# Homework Help: A few Rotational Kinetic Energy Questions?

1. Jan 18, 2007

### paul9619

Hi there,

I am currently in the middle of studying for an exam in a few weeks time. I would appreciate it if someone could just have a quick look over the following details below and see if I am along the right lines.

1. A solid wheel of mass 15Kg is at the top of a slope 1in4. The slope is 1.5m high at the top. The radius of the wheel is 0.5m. There is no friction involved.

Firstly I have to find the speed of the wheel at the bottom of the slope!

I have used PE= mgh = 220.725J I then let this sum = the KE of 1/2mv^2 + 1/2Jw^2 (J being moment of Inertia) I then manipulated the forumla to find v at 4.43 m/s.

The next question asks that if the wheel did not roll on the way down would the speed be affected. I said yes and just took the KE Rotaional out of the question to find a different v.

Thirdly the question asked that if the slope was changed to 1in6 would the velocity be affected?? I answered no because the wheel would still be at the same height. Changing the slope would only chage the time it would take for the wheel to reach the bottom.

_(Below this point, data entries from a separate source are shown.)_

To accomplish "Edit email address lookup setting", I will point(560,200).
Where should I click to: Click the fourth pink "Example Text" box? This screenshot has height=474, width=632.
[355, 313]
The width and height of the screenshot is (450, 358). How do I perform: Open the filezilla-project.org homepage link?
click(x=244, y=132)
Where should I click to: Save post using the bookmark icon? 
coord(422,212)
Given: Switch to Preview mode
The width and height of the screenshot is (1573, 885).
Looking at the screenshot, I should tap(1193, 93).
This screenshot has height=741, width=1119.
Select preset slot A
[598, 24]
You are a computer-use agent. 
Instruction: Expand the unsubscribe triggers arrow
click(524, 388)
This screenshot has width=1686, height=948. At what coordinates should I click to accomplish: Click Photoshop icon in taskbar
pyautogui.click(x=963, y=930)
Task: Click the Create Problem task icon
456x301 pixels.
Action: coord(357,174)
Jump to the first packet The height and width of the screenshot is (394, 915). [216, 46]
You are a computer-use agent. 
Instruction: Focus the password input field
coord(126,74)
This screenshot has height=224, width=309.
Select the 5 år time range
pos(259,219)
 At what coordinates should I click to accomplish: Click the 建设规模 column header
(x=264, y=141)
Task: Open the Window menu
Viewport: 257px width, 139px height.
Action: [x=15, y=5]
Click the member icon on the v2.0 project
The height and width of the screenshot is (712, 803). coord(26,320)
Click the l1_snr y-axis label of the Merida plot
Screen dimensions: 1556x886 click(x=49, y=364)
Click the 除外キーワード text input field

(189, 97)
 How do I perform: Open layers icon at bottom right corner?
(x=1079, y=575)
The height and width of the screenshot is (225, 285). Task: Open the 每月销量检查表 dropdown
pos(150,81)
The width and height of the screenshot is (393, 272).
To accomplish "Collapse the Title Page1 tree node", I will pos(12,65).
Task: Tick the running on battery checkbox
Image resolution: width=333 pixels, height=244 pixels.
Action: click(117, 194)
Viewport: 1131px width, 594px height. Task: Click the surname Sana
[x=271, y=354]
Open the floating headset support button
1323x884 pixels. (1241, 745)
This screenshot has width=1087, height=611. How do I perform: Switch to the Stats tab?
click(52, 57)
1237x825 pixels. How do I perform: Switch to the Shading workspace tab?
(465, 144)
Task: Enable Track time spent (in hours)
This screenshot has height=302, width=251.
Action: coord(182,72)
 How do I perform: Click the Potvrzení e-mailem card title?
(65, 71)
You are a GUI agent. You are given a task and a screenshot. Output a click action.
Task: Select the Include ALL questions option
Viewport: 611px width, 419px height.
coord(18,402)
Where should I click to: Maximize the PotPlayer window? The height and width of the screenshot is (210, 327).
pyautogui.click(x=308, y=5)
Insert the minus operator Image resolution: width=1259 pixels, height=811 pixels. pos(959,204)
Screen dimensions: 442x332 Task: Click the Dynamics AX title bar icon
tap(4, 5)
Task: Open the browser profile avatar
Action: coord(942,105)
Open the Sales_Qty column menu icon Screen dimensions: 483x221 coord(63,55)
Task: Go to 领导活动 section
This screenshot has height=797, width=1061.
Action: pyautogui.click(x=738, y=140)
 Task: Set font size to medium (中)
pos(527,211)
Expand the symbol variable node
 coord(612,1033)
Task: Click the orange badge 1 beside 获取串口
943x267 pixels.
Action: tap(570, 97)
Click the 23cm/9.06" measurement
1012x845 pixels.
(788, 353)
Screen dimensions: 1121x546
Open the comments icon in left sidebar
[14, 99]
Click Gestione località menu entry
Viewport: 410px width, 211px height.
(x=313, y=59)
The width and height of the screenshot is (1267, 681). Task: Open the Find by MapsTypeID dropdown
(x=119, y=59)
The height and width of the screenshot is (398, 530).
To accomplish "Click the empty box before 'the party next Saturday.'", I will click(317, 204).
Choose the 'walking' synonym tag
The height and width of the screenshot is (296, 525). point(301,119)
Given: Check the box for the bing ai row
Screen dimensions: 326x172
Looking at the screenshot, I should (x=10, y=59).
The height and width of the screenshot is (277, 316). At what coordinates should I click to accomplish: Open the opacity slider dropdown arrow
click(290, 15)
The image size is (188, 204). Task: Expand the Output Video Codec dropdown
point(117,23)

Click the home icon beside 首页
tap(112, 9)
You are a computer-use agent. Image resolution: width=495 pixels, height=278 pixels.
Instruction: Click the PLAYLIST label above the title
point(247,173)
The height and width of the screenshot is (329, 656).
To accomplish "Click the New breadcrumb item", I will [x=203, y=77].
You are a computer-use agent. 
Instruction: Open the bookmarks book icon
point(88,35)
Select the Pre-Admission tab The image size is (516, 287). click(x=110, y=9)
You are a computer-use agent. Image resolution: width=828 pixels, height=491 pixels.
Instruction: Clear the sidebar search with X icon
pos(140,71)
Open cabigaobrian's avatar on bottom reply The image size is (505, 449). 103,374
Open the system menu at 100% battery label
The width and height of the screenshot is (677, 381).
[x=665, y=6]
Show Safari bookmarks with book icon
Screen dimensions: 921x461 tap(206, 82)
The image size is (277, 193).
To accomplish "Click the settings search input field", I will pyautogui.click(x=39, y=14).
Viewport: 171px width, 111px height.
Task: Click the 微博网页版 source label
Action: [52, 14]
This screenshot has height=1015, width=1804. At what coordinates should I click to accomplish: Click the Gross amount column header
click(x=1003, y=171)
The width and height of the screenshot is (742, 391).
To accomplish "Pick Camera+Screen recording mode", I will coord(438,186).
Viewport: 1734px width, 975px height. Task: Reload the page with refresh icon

Am I along the right lines???

2. I have another question that asks how much power is required to drive a conveyor belt for the inital acceleration stage. The figures I have so far are as follows.

w= 6 rads/s, Pheta = 9 Rads. The initial angular acceleration is 2 rads/s. The wheel has a diameter of 0.4meters and a mass of 50kg. The belt has no mass.

Firstly I worked out KE rotational to give me 18 Joules.

Then am I right in saying that the torque is = J x angular rotation (J being Moment of Inertia). that gave me 2Newton Meters.

I then used Power = Torque x speed (I used (2Pi x w) for speed) that gave me 75.398 watts.

Am I along the right lines????

Any guidance much appreciated

2. Jan 18, 2007

### AlephZero

1. You say "there is no friction involved" but then you say the wheel rolls. The only reason it will roll is because of friction between the wheel and the slope.

You assumed the friction was large enough to make it roll without any slipping.

Apart from that, your method for finding the speed when it rolls and when it slides are OK (but I didn't check your arithmetic). You are right, the angle of the slope doesn't affect the final speed.

2. Check the units. The initial angular acceleration can't be 2 rad/s because that is an angular velocity not accleration. It could be 2 rad/s^2.

Torque = J x angular acceleration (I'm not sure what you meant by "angular rotation"). Your answer of "2 Newton meters" seems wrong, the angular accel is 2 rad/s^2 (probably) but I don't think the wheel has J = 1.

Power = torque x angular velocity (again I'm not sure what you meant by "speed"). The angular velocities and accelerations in the question are given in rad/s and rad/s^2, so the factor of 2 pi shouldn't be in your equation.